Women entrepreneurs launch high-technology firms with less financial
capital than men, and continue to follow a different financial strategy
over time. Women's reliance on internal funding sources makes
a difference: Years after startup, women-owned high-tech firms continue
to lag behind men-owned firms in numerous performance measures,
including revenues, profits, assets and employment. This paper was compiled using data from the Kauffman Firm Survey (KFS), and authored by Alicia Robb of the Kauffman Foundation and Susan Coleman of the University of Hartford.
Key findings:
- Women-owned high-tech firms were more likely to be organized as sole proprietorships or partnerships than as corporations or limited
liability corporations. They also were more likely to be home-based
businesses and less likely to have employees. This suggests that, even
at startup, men anticipated developing larger and more complex firms
than women.
- Over
that same period of time, the women-owned high-tech firms continued to
lag behind the men-owned firms in critical performance measures.
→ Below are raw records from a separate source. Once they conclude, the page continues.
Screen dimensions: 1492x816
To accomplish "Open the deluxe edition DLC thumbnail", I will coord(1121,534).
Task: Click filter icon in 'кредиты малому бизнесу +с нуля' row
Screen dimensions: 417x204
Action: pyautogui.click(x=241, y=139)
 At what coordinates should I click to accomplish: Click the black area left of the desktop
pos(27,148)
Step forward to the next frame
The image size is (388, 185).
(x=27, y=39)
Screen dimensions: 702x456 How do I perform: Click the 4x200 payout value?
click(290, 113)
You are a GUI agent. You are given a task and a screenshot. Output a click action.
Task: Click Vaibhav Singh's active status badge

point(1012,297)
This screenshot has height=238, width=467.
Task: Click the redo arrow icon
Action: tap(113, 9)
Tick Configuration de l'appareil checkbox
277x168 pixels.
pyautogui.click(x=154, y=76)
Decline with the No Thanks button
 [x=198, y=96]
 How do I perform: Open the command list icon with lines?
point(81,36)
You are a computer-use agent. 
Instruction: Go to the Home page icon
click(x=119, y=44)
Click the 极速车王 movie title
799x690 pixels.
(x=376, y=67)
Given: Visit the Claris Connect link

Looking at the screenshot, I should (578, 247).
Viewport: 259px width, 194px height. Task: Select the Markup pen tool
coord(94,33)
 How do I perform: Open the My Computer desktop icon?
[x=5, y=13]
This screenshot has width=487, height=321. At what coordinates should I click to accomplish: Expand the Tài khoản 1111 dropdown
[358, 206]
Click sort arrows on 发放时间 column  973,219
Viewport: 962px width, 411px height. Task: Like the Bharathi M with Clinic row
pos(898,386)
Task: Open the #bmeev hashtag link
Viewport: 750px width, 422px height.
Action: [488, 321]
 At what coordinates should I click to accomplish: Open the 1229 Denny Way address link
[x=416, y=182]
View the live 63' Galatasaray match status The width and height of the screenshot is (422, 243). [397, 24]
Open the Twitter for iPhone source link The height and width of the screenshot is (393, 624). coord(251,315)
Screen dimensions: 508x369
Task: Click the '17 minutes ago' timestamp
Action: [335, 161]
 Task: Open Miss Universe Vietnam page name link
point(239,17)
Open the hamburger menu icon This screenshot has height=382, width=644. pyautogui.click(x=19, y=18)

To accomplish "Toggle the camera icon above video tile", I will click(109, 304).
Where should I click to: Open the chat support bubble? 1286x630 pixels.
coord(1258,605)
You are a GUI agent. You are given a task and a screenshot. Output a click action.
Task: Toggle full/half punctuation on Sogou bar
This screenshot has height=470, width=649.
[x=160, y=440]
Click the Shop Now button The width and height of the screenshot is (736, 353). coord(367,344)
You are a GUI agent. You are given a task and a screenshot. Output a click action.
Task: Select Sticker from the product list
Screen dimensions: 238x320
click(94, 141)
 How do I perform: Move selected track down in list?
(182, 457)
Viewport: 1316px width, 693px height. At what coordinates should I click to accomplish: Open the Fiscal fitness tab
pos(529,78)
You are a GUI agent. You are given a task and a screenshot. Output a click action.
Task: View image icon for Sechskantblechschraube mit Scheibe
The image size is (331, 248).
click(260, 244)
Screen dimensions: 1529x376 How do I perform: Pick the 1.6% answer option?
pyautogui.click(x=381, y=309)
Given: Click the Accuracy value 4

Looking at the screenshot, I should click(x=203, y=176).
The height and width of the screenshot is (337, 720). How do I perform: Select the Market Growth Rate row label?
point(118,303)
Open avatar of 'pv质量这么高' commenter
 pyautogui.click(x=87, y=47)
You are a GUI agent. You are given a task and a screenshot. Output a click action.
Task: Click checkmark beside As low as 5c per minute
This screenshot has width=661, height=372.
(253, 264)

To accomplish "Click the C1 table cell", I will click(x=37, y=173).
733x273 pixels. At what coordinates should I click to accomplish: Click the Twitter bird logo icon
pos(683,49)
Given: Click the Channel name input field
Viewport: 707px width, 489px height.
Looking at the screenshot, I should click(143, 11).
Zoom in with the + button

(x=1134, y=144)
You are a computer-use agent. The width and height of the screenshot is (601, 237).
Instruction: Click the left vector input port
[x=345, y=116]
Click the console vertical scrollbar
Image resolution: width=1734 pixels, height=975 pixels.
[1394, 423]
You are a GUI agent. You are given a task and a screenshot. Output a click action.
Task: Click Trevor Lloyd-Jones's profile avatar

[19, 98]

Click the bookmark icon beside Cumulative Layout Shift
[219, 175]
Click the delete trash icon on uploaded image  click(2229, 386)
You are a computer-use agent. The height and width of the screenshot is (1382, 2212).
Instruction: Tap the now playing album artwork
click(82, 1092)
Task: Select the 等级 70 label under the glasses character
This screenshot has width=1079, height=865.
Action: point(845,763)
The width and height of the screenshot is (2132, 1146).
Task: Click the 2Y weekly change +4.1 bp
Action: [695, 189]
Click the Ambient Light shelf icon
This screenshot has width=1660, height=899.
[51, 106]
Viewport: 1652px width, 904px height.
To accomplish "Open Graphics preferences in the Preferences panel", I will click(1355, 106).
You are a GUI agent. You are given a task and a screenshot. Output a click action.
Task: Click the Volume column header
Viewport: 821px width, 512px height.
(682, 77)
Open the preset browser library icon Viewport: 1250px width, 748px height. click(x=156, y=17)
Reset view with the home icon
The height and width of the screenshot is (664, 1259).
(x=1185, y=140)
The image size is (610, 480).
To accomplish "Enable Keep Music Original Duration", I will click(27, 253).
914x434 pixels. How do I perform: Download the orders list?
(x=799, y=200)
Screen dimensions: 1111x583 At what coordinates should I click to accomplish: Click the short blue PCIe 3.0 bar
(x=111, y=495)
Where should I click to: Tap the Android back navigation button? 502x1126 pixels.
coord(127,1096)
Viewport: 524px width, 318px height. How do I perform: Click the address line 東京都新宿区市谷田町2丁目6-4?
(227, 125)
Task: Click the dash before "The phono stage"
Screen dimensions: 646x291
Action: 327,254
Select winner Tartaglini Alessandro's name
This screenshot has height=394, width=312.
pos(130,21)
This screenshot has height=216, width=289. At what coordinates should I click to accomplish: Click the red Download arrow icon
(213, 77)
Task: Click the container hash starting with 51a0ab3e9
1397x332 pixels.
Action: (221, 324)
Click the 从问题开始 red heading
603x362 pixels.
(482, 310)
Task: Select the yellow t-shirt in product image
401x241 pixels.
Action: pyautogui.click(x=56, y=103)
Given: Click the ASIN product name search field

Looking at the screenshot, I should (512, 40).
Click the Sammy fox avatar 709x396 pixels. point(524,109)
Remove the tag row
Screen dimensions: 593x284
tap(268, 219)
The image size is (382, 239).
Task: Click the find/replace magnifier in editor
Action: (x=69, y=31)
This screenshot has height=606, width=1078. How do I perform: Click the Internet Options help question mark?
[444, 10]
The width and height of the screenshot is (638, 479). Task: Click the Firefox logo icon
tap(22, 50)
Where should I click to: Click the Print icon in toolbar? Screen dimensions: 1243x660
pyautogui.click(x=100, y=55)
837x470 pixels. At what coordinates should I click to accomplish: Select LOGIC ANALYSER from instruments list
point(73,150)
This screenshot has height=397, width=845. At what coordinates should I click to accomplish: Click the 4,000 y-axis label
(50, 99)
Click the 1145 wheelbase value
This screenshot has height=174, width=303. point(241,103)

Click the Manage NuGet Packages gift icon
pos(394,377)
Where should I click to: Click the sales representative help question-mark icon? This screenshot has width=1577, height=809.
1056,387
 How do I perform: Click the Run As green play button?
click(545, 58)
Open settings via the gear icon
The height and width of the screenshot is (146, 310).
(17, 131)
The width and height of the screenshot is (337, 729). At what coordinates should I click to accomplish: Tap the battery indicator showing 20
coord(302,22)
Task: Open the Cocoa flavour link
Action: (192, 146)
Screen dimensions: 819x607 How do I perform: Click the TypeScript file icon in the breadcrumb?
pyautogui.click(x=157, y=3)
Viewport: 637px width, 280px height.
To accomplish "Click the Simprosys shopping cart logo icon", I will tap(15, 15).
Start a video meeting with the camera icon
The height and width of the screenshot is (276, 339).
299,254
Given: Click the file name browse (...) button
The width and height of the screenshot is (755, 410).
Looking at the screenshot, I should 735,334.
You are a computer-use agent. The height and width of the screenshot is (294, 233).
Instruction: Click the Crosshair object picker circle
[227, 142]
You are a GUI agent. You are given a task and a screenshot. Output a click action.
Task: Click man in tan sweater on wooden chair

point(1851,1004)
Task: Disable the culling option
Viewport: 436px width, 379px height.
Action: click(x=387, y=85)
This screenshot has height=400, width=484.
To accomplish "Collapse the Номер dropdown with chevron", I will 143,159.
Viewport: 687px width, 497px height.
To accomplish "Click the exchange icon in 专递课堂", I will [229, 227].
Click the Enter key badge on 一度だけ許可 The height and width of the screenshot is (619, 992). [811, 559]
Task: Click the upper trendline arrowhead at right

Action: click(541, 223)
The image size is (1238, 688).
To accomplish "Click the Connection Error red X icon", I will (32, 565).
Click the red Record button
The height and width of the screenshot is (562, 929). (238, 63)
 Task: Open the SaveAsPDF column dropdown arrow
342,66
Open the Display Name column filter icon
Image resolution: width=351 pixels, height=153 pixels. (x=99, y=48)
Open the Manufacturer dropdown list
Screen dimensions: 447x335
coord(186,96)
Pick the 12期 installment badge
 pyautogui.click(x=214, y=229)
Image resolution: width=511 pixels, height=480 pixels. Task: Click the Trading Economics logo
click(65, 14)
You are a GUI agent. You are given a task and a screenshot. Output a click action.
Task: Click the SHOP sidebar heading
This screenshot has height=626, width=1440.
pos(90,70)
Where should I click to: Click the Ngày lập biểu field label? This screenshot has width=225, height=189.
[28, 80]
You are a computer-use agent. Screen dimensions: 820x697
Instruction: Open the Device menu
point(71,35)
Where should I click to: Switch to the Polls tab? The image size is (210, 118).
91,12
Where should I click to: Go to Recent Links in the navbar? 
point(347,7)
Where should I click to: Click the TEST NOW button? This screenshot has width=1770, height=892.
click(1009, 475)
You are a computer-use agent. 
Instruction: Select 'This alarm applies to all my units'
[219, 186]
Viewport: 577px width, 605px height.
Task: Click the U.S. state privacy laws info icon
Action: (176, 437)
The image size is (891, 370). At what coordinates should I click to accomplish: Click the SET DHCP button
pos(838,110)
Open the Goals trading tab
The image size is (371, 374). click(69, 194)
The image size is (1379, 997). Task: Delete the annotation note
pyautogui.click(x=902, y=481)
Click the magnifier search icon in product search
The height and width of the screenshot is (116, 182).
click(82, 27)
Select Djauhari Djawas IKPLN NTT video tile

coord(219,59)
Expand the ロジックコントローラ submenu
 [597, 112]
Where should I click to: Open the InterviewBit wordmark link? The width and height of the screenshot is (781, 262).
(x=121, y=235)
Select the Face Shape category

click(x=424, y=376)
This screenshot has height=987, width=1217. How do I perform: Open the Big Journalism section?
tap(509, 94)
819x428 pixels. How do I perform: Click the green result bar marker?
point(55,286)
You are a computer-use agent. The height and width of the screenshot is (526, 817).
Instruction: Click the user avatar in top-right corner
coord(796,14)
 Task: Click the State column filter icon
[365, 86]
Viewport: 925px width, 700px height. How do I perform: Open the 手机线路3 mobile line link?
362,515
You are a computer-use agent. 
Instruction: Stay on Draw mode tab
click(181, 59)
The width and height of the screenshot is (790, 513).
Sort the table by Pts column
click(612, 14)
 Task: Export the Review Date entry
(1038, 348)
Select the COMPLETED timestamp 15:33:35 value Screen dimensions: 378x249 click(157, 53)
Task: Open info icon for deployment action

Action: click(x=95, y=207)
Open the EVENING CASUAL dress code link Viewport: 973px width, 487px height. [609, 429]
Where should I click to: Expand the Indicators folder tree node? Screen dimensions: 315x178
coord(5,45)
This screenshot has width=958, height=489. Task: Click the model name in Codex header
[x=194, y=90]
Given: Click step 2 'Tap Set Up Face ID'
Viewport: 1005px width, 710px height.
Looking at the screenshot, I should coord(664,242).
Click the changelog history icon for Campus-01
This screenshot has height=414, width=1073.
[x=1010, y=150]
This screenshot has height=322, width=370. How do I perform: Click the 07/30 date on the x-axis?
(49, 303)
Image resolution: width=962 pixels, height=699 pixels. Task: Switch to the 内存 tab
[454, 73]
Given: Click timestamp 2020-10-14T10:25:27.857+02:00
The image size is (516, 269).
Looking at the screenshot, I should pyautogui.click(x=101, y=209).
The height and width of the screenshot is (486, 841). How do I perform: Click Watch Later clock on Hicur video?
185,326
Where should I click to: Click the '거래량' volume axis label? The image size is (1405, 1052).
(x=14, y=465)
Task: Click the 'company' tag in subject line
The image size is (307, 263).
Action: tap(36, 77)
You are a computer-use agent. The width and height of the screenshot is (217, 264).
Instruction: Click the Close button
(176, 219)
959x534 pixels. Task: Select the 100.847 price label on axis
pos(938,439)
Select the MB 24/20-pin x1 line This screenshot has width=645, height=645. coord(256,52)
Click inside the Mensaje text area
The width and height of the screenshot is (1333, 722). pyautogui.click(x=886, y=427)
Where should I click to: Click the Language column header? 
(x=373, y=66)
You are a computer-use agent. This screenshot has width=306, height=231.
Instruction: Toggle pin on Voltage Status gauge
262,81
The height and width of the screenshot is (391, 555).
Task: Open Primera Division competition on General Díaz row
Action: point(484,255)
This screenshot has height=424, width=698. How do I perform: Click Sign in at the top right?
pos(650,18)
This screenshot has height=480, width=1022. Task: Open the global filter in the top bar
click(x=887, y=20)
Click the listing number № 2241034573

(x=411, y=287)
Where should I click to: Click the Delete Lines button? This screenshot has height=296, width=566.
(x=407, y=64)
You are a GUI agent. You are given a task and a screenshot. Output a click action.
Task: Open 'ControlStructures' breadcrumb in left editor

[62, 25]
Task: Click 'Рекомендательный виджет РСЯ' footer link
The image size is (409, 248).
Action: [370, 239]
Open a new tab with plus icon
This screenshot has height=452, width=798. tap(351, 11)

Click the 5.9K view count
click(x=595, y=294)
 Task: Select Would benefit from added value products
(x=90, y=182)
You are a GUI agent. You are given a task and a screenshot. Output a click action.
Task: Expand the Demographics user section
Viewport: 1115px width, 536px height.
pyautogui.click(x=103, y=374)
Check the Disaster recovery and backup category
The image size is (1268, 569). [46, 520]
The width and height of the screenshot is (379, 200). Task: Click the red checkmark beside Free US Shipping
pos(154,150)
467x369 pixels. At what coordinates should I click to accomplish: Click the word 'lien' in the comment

For
example, on average, women-owned firms had four employees in their
fourth year of operation compared with nearly seven employees at
men-owned firms.
- From startup through the fourth year of operation,
the women-owned high-tech firms did make progress in raising
substantial amounts of capital and in developing intellectual property.
- The women entrepreneurs remained unwilling or
unable to develop external sources of equity capital over their first
four years of operation, which could fund further innovations,
employment or growth.
- Women in high-tech firms invested
substantially higher levels of financial capital in their businesses
than women not in high-tech industries, at startup and over time.